**** MATERIALS PROVIDED
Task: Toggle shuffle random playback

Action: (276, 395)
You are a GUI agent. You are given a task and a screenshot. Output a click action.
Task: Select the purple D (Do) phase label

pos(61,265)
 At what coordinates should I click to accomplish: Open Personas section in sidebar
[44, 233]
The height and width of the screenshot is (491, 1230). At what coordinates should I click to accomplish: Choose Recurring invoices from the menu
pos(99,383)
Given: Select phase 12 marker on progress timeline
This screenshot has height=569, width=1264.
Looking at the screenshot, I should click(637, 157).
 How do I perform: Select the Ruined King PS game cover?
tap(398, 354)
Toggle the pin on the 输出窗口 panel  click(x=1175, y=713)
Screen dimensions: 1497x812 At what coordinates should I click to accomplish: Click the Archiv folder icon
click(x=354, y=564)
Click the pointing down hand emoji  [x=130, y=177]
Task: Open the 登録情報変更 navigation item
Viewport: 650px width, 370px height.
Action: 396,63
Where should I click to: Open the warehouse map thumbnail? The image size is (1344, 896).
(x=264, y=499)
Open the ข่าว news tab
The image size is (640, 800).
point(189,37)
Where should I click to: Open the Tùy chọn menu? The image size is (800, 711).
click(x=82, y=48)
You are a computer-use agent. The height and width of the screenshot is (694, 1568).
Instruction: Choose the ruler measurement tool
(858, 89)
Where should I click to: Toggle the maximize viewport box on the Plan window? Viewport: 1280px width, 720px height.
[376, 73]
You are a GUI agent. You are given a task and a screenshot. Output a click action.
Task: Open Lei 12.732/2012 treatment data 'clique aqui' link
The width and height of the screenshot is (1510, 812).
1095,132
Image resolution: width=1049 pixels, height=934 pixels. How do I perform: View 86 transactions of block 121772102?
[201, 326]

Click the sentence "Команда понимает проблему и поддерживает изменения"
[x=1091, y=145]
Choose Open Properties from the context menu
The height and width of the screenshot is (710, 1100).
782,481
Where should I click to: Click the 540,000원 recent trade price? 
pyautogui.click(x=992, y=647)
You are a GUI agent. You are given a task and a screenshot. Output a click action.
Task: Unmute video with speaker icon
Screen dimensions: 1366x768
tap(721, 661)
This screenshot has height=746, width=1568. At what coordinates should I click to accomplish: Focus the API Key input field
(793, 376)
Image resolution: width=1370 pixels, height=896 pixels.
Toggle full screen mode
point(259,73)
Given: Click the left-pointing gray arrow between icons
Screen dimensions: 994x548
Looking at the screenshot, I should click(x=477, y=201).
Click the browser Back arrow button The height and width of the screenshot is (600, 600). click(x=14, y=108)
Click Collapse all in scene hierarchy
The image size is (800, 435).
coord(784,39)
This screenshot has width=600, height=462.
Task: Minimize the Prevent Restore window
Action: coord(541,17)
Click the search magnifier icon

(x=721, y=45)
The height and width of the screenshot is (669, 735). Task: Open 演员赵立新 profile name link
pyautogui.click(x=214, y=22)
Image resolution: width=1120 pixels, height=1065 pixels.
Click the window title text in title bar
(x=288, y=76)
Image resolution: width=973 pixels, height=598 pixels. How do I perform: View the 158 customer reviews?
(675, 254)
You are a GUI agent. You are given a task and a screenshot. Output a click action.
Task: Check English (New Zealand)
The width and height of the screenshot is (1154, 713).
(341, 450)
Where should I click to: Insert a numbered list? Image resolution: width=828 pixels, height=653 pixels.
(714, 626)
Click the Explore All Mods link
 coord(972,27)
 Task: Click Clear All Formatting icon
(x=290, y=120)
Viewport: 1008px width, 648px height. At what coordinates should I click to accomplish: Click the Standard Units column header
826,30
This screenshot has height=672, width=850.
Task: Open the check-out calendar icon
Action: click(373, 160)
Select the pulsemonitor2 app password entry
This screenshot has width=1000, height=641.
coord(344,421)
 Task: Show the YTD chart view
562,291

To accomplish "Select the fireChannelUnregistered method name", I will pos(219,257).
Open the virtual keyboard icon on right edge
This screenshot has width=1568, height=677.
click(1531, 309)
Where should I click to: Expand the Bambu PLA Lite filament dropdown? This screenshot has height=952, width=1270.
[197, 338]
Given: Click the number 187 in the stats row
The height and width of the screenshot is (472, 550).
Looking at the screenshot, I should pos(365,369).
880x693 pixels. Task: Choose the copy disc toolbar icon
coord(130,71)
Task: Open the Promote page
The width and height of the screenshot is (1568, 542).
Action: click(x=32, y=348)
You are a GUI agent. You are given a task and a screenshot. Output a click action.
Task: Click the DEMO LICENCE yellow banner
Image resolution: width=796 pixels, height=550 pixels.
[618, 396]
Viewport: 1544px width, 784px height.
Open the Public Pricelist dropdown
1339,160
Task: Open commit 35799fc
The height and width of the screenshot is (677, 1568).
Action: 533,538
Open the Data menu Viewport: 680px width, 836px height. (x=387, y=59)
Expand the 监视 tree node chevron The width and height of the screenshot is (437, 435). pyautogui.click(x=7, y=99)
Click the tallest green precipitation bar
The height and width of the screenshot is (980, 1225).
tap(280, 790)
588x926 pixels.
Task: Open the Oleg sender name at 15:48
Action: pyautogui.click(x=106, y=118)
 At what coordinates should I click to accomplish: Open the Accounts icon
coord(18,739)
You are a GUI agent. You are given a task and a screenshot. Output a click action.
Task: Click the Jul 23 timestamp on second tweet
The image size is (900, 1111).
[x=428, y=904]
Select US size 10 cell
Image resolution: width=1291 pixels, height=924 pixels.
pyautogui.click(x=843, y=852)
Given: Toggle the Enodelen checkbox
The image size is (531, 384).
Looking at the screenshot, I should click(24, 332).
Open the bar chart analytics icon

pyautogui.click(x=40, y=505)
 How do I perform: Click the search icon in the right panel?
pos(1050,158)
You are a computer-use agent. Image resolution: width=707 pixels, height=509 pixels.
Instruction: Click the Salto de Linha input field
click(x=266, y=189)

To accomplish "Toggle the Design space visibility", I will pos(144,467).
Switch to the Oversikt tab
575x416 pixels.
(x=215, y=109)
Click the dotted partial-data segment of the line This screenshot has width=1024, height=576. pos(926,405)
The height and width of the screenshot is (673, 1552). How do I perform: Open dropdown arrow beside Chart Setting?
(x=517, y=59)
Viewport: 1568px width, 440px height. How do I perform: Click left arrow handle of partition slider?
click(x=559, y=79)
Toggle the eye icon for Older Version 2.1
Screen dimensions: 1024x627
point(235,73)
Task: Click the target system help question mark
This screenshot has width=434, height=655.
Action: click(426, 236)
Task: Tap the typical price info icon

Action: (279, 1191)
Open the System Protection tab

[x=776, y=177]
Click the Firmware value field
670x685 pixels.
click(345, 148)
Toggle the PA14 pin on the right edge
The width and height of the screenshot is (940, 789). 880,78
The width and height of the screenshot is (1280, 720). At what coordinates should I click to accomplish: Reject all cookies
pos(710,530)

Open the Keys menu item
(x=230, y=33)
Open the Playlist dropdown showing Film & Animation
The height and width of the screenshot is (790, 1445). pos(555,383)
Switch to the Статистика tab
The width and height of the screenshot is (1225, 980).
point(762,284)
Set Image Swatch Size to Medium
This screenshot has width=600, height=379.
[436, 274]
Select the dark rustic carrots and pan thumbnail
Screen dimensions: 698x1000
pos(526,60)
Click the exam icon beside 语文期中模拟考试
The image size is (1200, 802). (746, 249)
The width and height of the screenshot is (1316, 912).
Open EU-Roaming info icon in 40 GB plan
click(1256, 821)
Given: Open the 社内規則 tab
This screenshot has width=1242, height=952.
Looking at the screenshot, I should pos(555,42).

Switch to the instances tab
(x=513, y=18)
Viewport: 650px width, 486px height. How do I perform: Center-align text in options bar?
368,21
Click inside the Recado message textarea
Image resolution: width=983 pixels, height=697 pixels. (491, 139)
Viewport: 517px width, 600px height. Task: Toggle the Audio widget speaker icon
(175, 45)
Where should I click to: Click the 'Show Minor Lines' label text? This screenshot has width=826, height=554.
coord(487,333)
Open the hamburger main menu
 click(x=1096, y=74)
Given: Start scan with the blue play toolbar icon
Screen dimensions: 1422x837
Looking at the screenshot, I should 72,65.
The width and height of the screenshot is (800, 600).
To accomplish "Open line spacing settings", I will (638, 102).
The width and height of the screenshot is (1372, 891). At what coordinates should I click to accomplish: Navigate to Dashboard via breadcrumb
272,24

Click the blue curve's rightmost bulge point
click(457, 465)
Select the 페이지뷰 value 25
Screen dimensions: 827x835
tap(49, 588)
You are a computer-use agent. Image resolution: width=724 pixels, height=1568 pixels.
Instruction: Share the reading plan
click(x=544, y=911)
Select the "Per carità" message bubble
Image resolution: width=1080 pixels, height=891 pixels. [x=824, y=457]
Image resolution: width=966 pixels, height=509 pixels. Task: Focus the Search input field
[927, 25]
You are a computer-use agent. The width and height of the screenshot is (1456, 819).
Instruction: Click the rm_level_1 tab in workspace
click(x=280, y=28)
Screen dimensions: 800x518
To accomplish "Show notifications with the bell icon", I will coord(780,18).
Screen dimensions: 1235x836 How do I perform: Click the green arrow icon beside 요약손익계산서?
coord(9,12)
********
ASSIGNMENT =>
Return, from the data, each line where the string "with" occurs.

FINISHED EXERCISE =>
Task: Unmute video with speaker icon
Given: Start scan with the blue play toolbar icon
To accomplish "Show notifications with the bell icon", I will coord(780,18).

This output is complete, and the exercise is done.